Music, too, plays a constant role in that engine, especially the haunting avant-garde work of John Cale. “I think John Cale has been a lifelong muse,” Kenter says, remembering a childhood Boxing Day when he stumbled across one of Cale’s albums in a dollhouse, of all places. He grabbed it, not knowing what it was, just drawn to the cover. That instinct has guided him ever since. “When I’m up or down I listen to some Cale, it always inspires.” Beyond that, it’s a wide landscape of sound: free jazz, acoustic blues, Isaac Hayes, soul, electronica, solo piano, serialist experiments. “& the forest!” he adds, because nature, too, has its own strange music.
Kenter’s work isn’t confined to the page. His art practice, drawing, painting, visual poetry, moves in lockstep with his writing. “My art process… is entwined,” he explains. “Generative.” The images and the texts don’t merely co-exist; they feed each other, blur into each other, collapse boundaries.
The process of writing while managing ME/CFS is both brutal and revealing. “I write in a curtain drawn room. I like to write in the dark, edit in the light.” Sometimes, he lies down to work, body flattened by fatigue, text balanced like a tightrope across his mind. “The surface of the text is a tight-rope,” he says, without metaphor.

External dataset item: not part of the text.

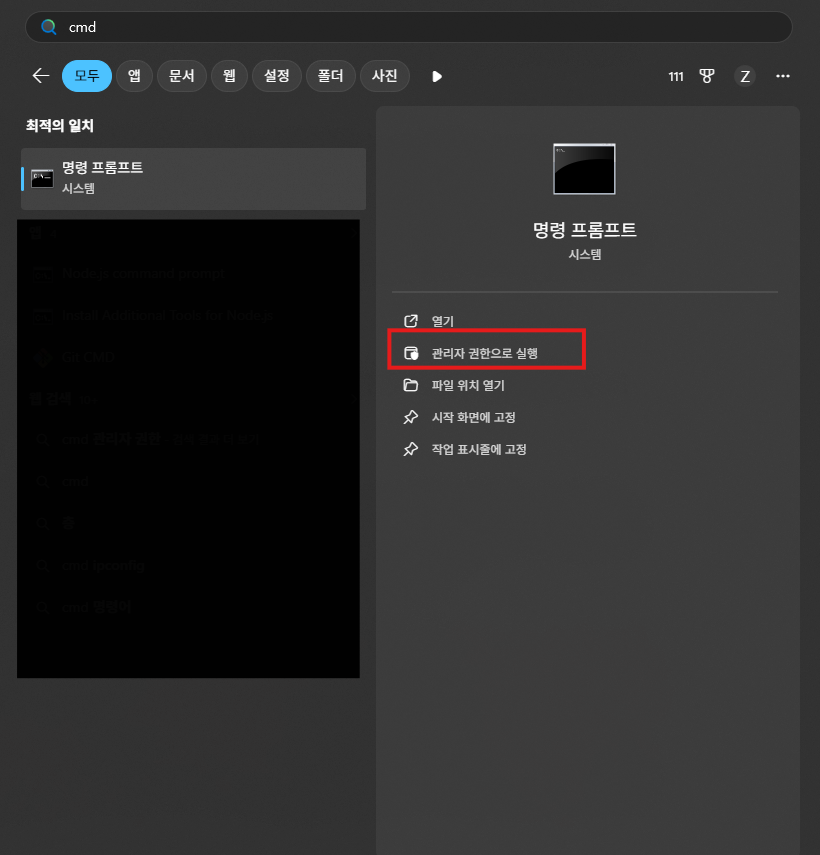This screenshot has height=855, width=820.
Task: Click the large 명령 프롬프트 app icon preview
Action: [584, 168]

There’s a clear before and after, “I draw a line in the sand between before ME/CFS and after.” But that solitude also forged a new relationship with the self. “Years in a solitary vicarious sanctuary of pain enabled me to ‘befriend’ myself and work through the body’s impossibilities after years of life as an actor and all of that.” Out of illness, he’s built an identity not as survivor, but as maker. “I love that idea that we create ourselves through our work, and create the world as well. That’s still where all of this leads me.”
And that path also leads to collaboration, though maybe not Brecht’s cigar-strewn salons. For Kenter, Ice Floe Press has been a vital lifeline: a platform for his experiments, his hybrids, and his community. “Not quite Brecht’s room full of pals smoking cigars,” he says, “but Ice Floe Press has been a conduit and lifeline.”
His publishing history reflects that long, expansive creative arc: raw, refined, always reaching. Highlights include FATHER TECTONIC (Ethel Zine, 2025); EDEN and Audacity of Form (Ice Floe / Streetlight); three poems in Cable Street; and visual-text hybrids in the final issue of Otoliths (2023). His elegy “Saying Goodbye #22” for the late artist Cathy Daley was published in storms journal, and WRIT 19 (1987) remains a foundational Canadian chapbook. Coming soon is In the Blueprint of Her Iris, a collaborative book with artist Vikki C., and Seeing in Tongues, an anthology from Steel Incisors.
These aren’t just publications, they’re waypoints on a long, jagged, luminous path. Kenter’s work doesn’t aim to comfort or explain. It conjures, provokes, survives. Through illness, insomnia, image, and collaboration, he keeps finding new ways to say the unsayable, and to light the way forward with a match pulled from the dark.